What this task involves:
Tell how many lines in the data contain the string "click", using a single number as the whole reply.

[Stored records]

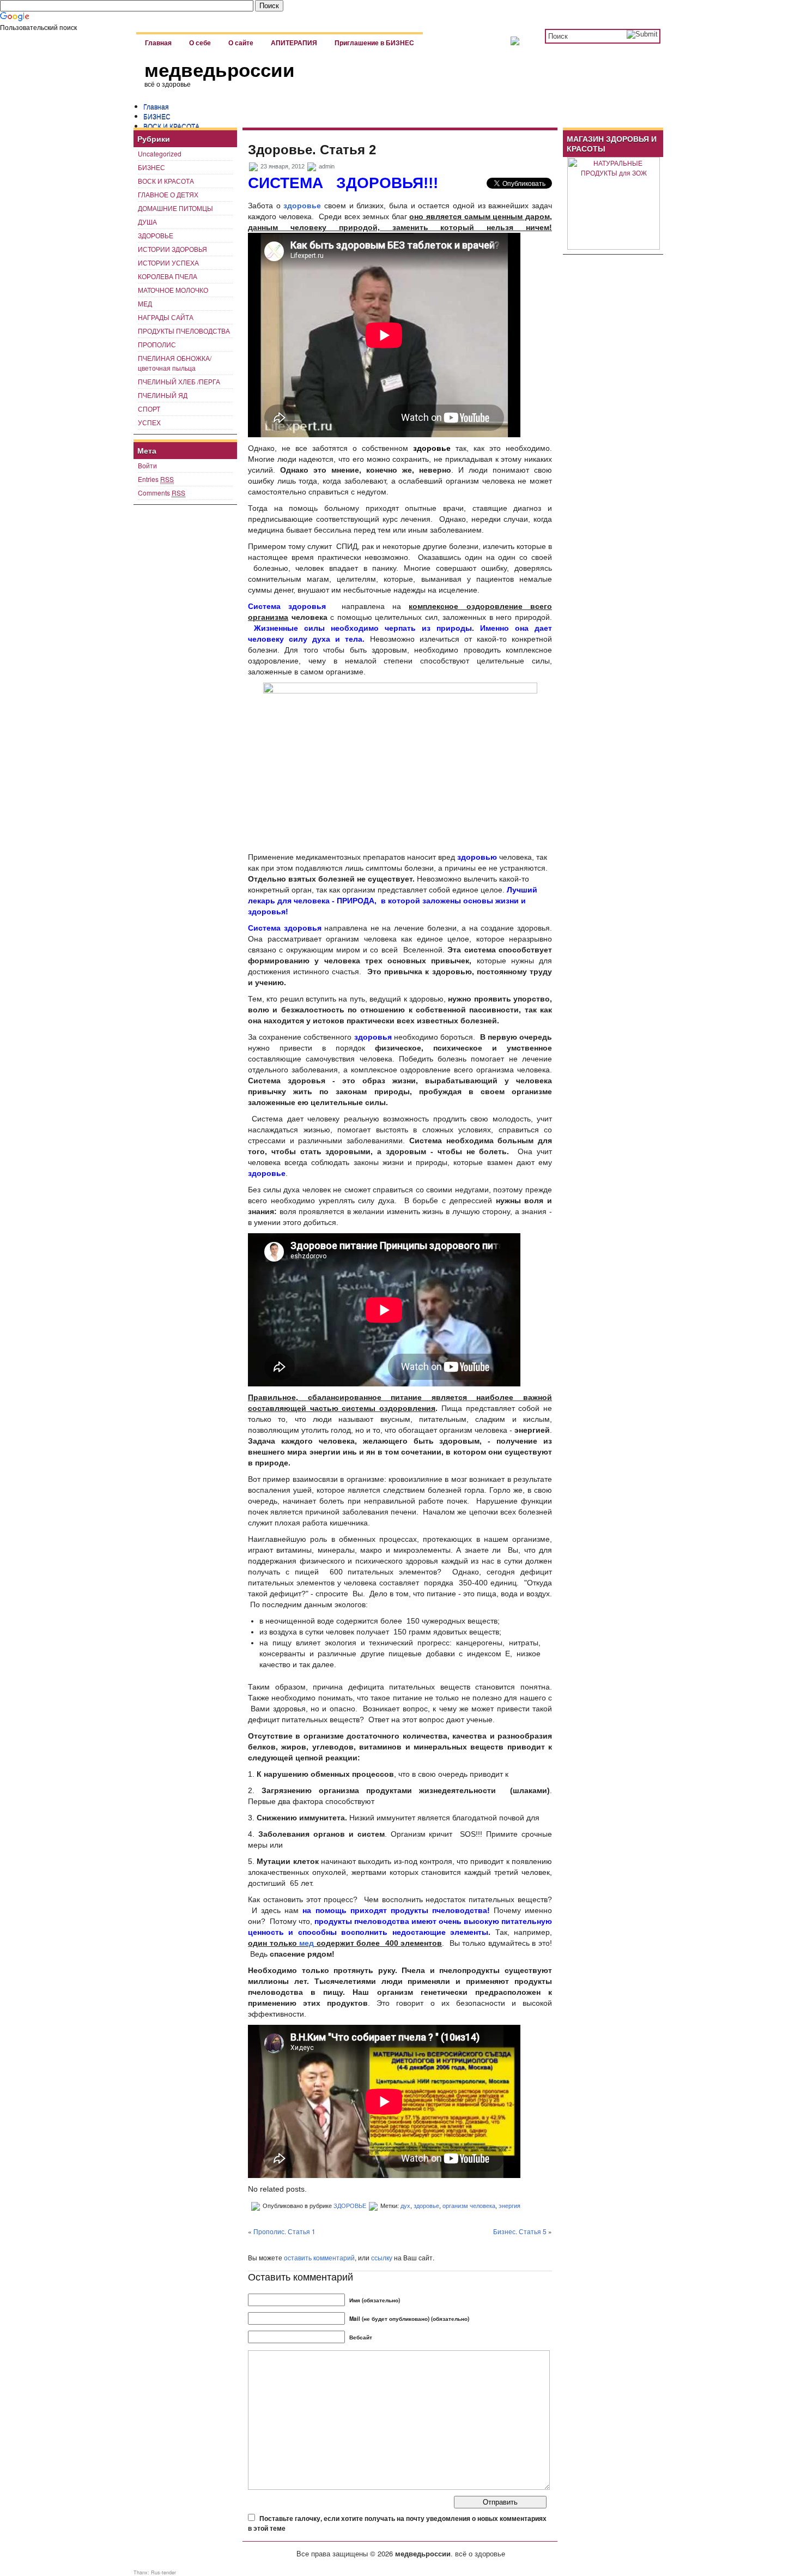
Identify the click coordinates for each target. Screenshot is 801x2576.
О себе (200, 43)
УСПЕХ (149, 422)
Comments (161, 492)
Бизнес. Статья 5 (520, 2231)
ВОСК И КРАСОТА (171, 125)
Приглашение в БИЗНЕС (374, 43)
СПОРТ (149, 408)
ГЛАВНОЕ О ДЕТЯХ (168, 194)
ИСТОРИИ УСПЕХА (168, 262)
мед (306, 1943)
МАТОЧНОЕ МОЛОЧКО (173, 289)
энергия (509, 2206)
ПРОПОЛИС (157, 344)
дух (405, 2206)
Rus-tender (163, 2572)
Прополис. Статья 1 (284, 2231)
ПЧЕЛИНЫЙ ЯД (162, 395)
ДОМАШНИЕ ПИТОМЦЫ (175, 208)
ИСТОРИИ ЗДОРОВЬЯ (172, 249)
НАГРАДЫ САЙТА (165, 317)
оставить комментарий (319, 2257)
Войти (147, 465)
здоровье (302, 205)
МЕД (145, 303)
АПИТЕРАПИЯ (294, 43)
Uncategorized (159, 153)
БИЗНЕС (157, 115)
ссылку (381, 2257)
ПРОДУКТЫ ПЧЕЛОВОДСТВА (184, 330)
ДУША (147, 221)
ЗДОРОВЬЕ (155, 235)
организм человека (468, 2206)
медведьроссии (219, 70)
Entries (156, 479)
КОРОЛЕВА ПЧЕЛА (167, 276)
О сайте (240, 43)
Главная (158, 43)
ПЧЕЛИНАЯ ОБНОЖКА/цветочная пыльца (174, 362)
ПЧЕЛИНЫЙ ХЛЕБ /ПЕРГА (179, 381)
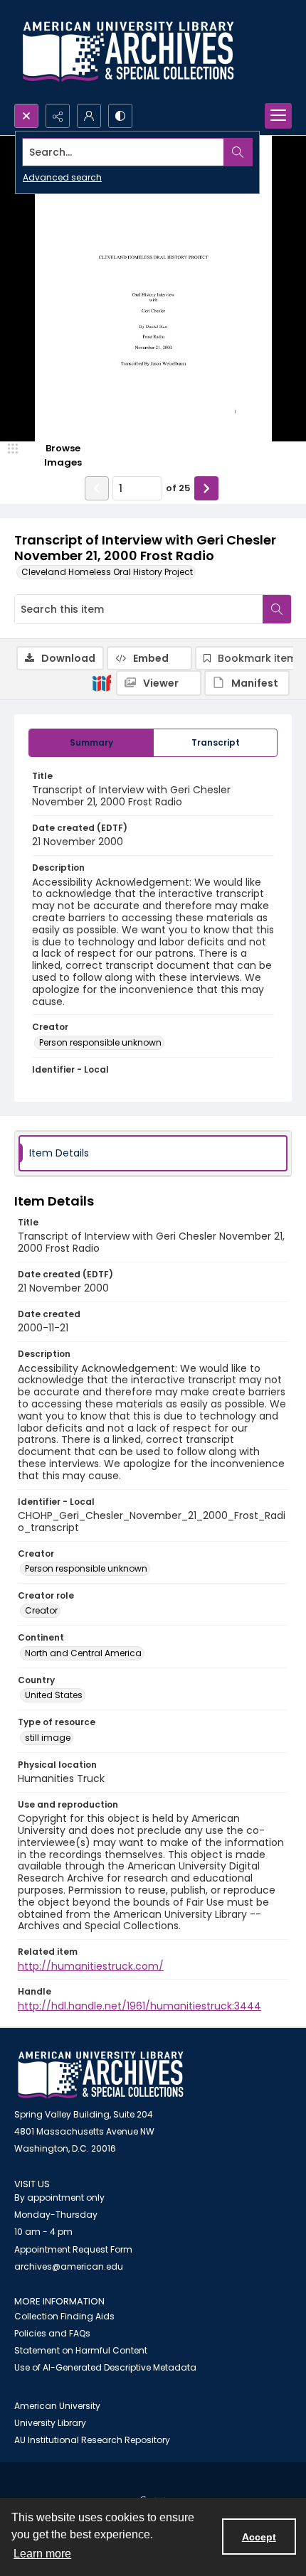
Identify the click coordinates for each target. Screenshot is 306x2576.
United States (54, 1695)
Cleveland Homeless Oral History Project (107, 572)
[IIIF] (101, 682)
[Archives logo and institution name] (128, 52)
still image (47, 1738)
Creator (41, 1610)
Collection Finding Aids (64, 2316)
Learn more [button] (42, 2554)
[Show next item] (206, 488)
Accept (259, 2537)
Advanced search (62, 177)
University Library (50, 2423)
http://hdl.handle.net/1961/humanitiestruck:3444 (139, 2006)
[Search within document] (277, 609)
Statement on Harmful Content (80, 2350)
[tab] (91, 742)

Task response:
2